One of the worries I had while I was away last month was about Mitzi. R had email'd me that she wasn't eating, that the sore on her neck was bleeding. He felt she was on her last legs and wondered if he should help her on her way across the Rainbow Bridge.

Mitzi is probably 12--she was a rescue, we adopted her 10.5 years ago so we don't know when exactly she was born--a senior dog. She's had the lump on her neck for months, I took her to the vet and it was diagnosed as a cancerous tumor. Vet said it could be operated on and removed but it was a major operation, a few weeks' recover with the dreaded cone, and there was no guarantee it wouldn't come back. R and I made the decision together not to have it operated on. I realize that others might have made a different decision and that's their right, I respect anyone for making a difficult decision. In our case, our decision was mainly based on her age and the trauma that the operation would put her through. 

Now, though, the lump is bigger and via email R was asking me if it was time to make a further decision. I had some thoughts: 

1. This was the first time that R had been alone with Mitzi for an extended period. The last time I went away for a month, R came too and we had a dog sitter, who had extensive experience in calming dogs, in getting along with them. While R loves Mitzi in his way, he and Mitz have never had the kind of close relationship she and I have. He doesn't take her for walks, I am the one she follows around the house, she sleeps in my room, etc. He wrote me that after I left she took to spending her days behind the couch, only emerging for dinnertime when she would lethargically take a few bites of food and then go back behind the couch. And that she had a fixation with the garage door; he felt that she was waiting for me to come back. I didn't help myself in my guilt feelings while I was gone by watching Disney's "Greyfriar's Bobby" and "The Incredible Journey." Would love to know what a therapist would have made of my doing THAT.

2. I didn't want her to cross the Rainbow Bridge without saying goodbye to her. I didn't want her to think--such are the thoughts that a pet owner has--I had abandoned her and disappeared. No, if possible, I wanted to be there when it was time. Not if it meant that she was in pain and her pain prolonged, but if possible I would like to be there. 

So R took her to the vet and in his usual R way didn't get much information from her.
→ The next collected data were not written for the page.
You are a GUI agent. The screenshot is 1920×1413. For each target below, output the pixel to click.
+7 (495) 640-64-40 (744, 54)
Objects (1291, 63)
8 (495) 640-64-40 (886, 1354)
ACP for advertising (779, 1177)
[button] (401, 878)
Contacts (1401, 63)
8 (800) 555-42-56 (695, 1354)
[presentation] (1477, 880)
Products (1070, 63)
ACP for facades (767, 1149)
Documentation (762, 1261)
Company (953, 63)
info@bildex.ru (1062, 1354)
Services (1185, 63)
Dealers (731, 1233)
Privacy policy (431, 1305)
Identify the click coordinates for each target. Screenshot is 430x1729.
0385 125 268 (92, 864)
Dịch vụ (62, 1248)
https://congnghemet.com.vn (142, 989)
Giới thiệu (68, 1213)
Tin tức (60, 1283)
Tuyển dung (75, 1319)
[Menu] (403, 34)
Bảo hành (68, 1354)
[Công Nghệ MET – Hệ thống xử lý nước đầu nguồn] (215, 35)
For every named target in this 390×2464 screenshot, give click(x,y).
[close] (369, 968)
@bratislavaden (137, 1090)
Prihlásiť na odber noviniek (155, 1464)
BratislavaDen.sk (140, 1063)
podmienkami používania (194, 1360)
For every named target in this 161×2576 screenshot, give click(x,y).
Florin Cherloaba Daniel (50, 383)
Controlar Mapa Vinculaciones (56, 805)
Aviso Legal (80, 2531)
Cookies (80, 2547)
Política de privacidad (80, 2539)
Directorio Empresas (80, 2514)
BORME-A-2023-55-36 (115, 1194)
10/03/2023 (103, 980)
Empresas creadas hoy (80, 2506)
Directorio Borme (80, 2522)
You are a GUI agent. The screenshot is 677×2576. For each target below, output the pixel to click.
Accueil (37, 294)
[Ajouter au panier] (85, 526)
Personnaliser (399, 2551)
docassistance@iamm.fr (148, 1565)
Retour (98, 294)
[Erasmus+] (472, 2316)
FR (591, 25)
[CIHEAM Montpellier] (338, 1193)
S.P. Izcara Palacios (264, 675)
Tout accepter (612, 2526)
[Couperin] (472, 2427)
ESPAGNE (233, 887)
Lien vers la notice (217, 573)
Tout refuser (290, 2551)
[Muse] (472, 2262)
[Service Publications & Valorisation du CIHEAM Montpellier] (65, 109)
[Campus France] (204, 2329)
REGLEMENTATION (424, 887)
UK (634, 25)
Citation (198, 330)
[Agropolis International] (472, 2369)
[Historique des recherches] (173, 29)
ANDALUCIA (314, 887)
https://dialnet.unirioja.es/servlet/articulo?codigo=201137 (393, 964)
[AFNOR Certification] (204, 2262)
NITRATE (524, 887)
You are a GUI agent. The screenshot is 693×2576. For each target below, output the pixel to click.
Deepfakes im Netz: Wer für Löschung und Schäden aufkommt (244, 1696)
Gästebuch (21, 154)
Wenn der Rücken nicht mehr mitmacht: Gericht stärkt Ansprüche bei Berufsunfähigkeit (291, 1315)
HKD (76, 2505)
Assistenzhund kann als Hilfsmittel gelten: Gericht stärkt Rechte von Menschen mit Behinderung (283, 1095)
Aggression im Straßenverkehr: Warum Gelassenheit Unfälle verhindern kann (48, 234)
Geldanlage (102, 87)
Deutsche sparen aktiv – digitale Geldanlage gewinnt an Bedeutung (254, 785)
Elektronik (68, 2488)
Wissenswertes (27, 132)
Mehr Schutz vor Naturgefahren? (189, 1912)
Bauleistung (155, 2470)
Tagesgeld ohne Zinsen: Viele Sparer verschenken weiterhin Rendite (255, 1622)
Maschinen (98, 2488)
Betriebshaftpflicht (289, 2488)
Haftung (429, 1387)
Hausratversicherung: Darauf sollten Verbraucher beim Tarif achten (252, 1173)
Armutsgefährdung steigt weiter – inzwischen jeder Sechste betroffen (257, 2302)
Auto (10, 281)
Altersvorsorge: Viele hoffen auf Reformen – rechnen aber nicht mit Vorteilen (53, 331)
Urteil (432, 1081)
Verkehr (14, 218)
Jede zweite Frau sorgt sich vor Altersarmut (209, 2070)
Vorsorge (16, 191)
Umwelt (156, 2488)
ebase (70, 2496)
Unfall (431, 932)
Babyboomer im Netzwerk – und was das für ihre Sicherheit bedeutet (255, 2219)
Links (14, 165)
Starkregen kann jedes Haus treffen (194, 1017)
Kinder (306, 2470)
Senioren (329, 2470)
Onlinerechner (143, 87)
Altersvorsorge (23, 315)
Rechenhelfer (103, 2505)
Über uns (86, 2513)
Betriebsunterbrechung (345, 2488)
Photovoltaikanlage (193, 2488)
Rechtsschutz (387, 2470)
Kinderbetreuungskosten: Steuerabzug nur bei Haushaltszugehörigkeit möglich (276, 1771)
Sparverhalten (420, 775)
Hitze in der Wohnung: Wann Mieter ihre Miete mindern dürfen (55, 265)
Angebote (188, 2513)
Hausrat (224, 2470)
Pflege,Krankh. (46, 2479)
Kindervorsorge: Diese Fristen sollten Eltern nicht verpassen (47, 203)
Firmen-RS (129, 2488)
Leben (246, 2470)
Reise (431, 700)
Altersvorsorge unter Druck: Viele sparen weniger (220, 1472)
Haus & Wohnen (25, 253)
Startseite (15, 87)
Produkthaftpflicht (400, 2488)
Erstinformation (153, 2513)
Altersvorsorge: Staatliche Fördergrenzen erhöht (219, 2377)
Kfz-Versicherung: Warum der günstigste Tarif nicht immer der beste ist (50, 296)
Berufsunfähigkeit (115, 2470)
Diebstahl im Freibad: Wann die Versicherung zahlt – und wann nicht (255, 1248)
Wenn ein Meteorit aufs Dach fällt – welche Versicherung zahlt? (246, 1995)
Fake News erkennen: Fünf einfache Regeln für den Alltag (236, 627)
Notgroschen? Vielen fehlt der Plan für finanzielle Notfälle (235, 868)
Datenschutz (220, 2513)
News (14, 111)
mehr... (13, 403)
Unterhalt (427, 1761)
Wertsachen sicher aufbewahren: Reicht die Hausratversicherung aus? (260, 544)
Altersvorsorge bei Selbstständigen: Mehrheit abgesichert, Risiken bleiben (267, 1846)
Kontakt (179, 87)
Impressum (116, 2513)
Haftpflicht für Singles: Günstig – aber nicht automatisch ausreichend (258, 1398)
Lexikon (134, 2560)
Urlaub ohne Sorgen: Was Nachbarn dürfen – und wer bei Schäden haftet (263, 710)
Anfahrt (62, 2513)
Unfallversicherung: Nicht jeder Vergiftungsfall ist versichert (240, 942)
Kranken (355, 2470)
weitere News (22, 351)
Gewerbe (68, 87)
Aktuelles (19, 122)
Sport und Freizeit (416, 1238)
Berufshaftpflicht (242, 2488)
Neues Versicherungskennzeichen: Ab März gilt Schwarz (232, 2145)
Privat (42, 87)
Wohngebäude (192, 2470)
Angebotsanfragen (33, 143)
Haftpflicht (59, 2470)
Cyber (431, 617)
He doesn't like asking questions and he's not good at listening to any answers. She gave him some meds to calm Mitzi from scratching her sore, suggested he try wet dog food to get her to eat (since she was happy to scarf a can of tuna when he offered it) and gave him a sheet on what to look for as signs of end of life. Mitzi was thrilled that R was offering her cans of Purina dog food (ugh!) and even more thrilled when my friend Bev started coming every morning with her hound Penny to take Mitz for a walk with them. She started doing better. R said she even started interacting with him more, asking for numerous pats during the day.

And, since I've come home, she's back to her old self. Even though I quickly put an end to the cans of Purina and she is back on her very healthy dry dog food. She dances around the house, excited for walks, excited for her two meals a day. She's back to following me around the house.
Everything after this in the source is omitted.